The reply is a verbatim copy of the listing below with its images dropped.
________________
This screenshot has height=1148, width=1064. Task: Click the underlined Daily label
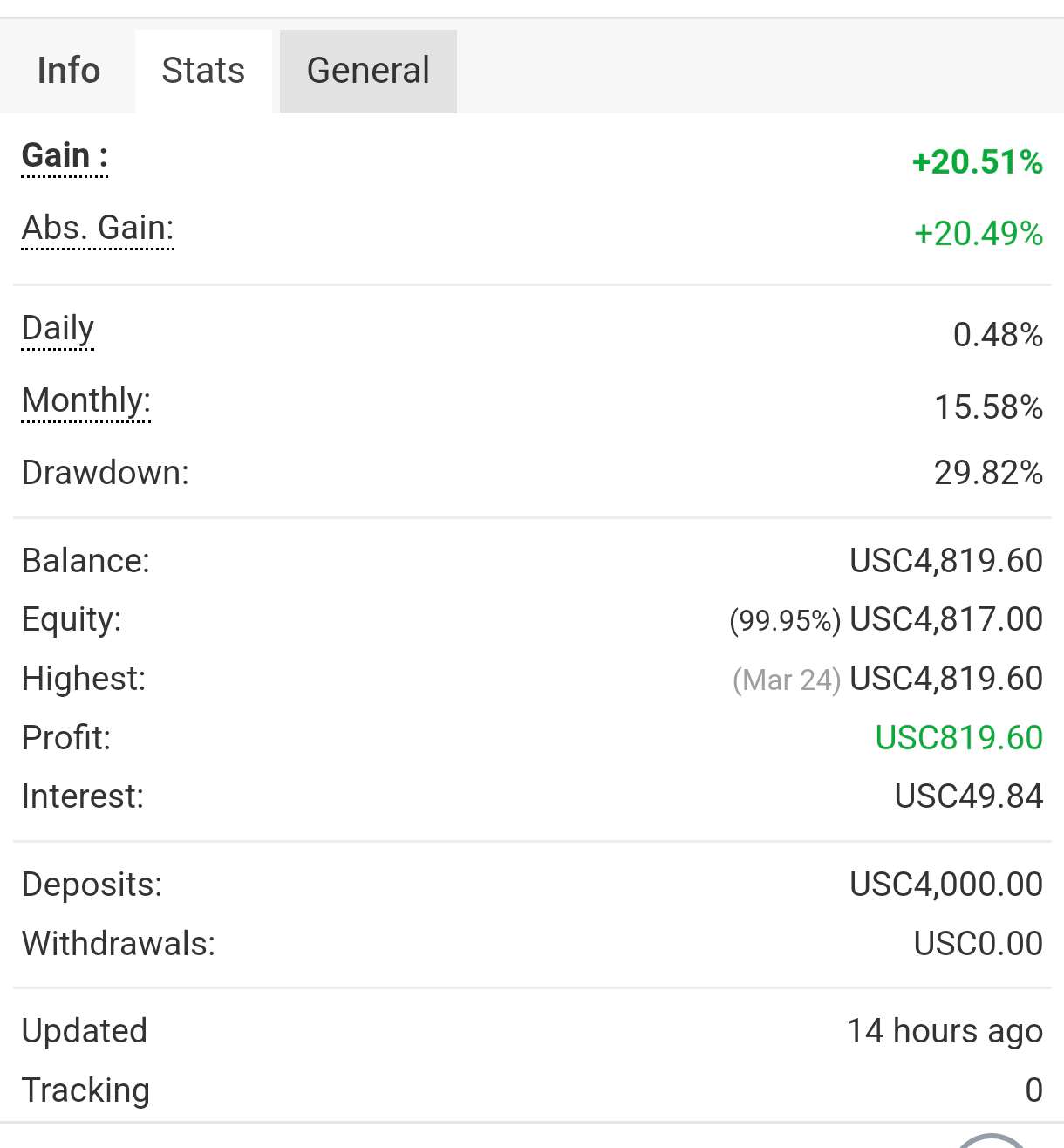pos(58,329)
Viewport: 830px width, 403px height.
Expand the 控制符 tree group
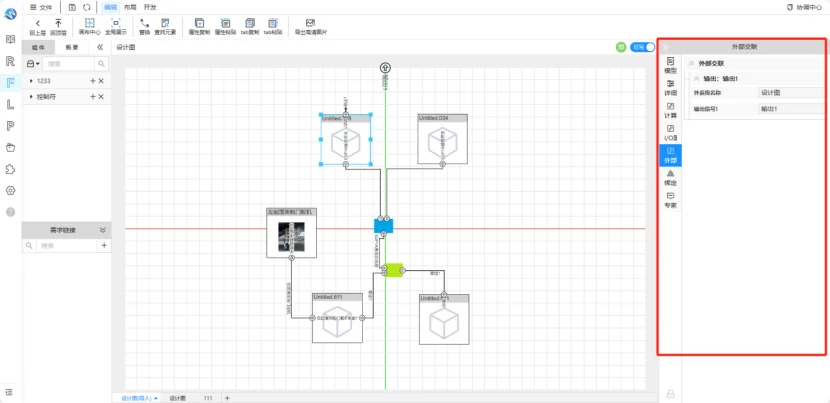coord(31,96)
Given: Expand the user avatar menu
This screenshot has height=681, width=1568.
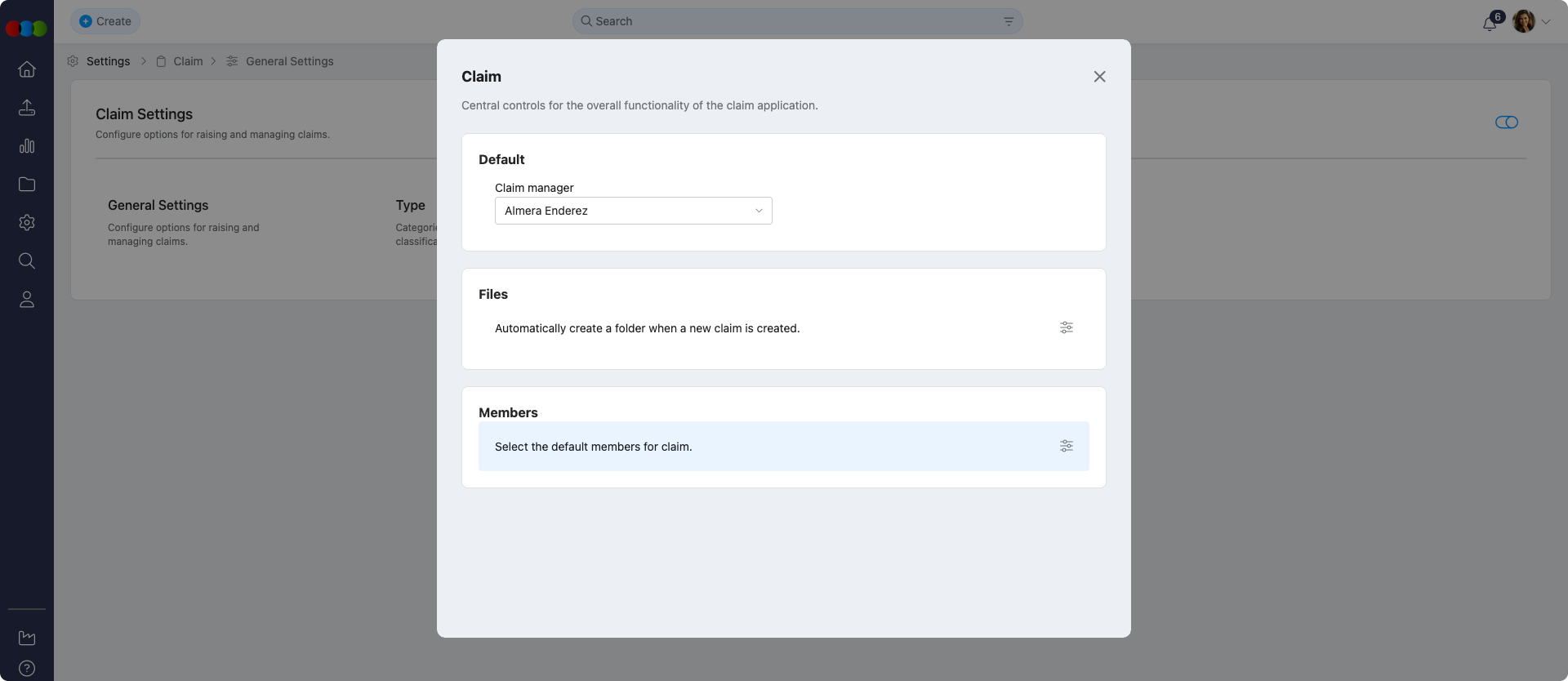Looking at the screenshot, I should click(x=1532, y=21).
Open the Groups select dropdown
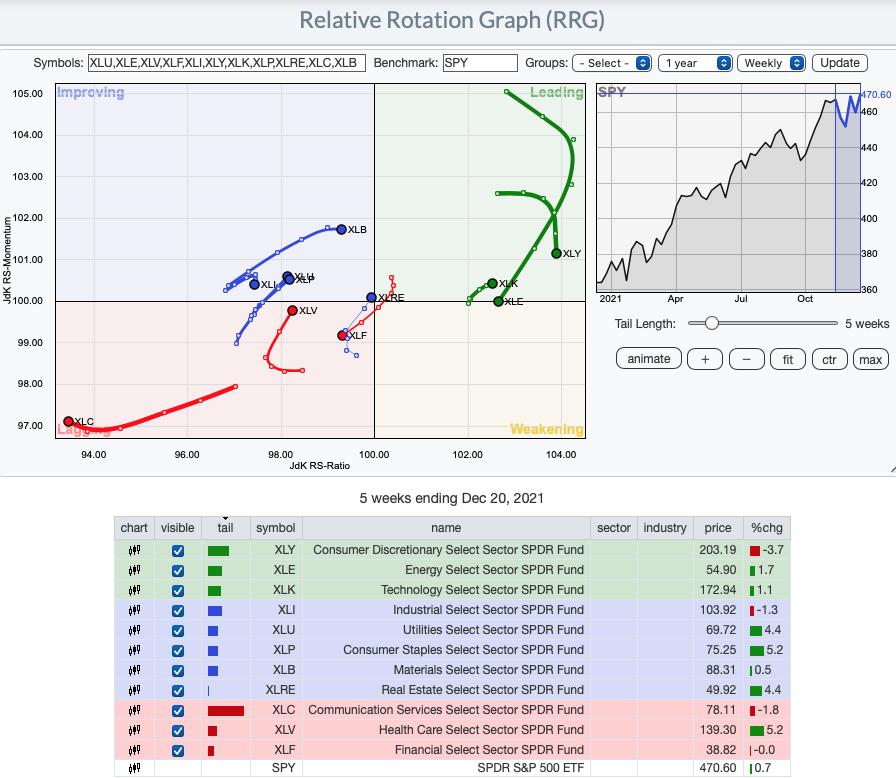Image resolution: width=896 pixels, height=778 pixels. coord(612,63)
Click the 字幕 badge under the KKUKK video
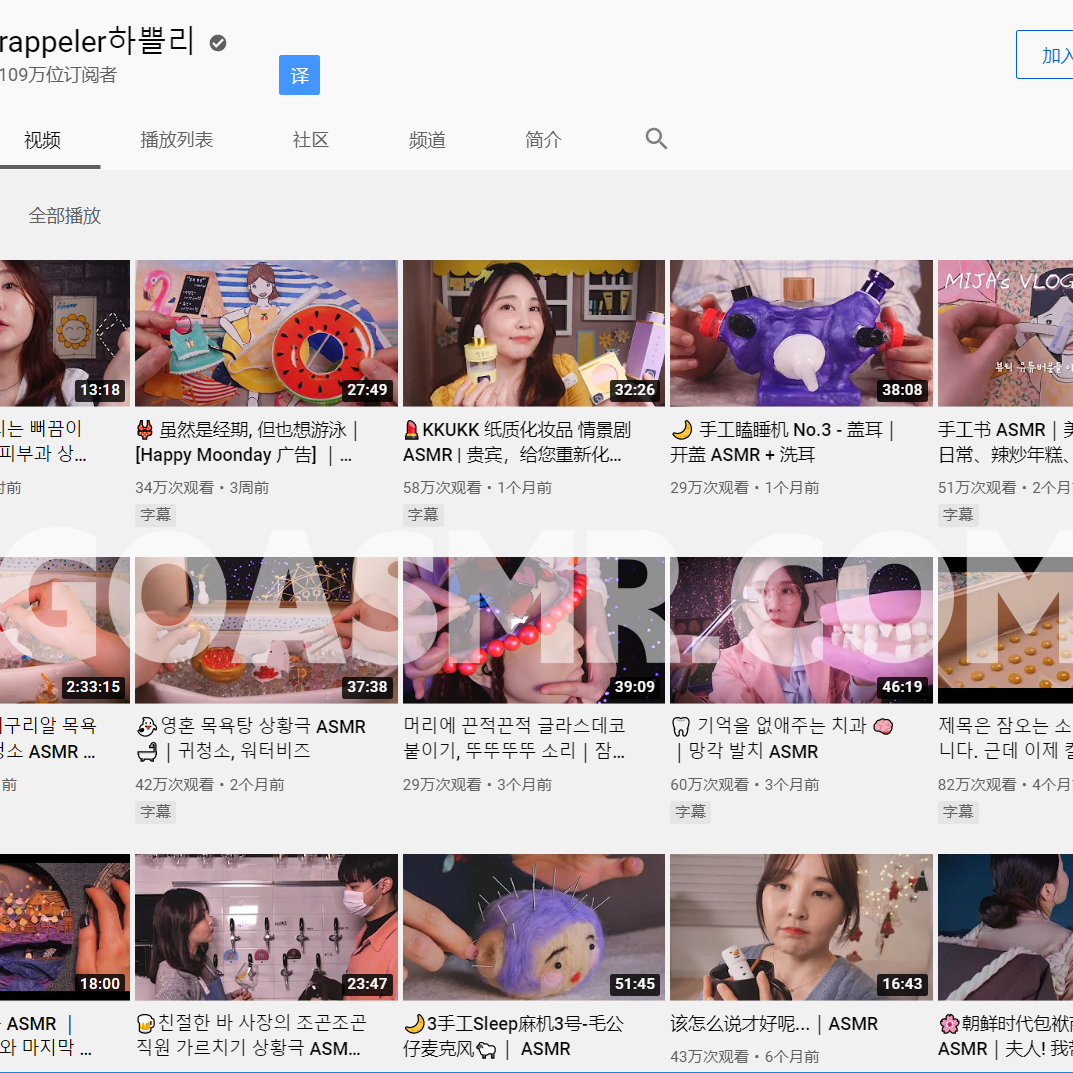The image size is (1073, 1073). coord(423,514)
________________
Result below:
This screenshot has height=1148, width=1064. Task: Click the underlined Daily label
pos(58,329)
Viewport: 830px width, 403px height.
Expand the 控制符 tree group
coord(31,96)
Given: Expand the user avatar menu
This screenshot has height=681, width=1568.
Looking at the screenshot, I should click(x=1532, y=21).
Open the Groups select dropdown
Image resolution: width=896 pixels, height=778 pixels. coord(612,63)
Click the 字幕 badge under the KKUKK video
The image size is (1073, 1073). coord(423,514)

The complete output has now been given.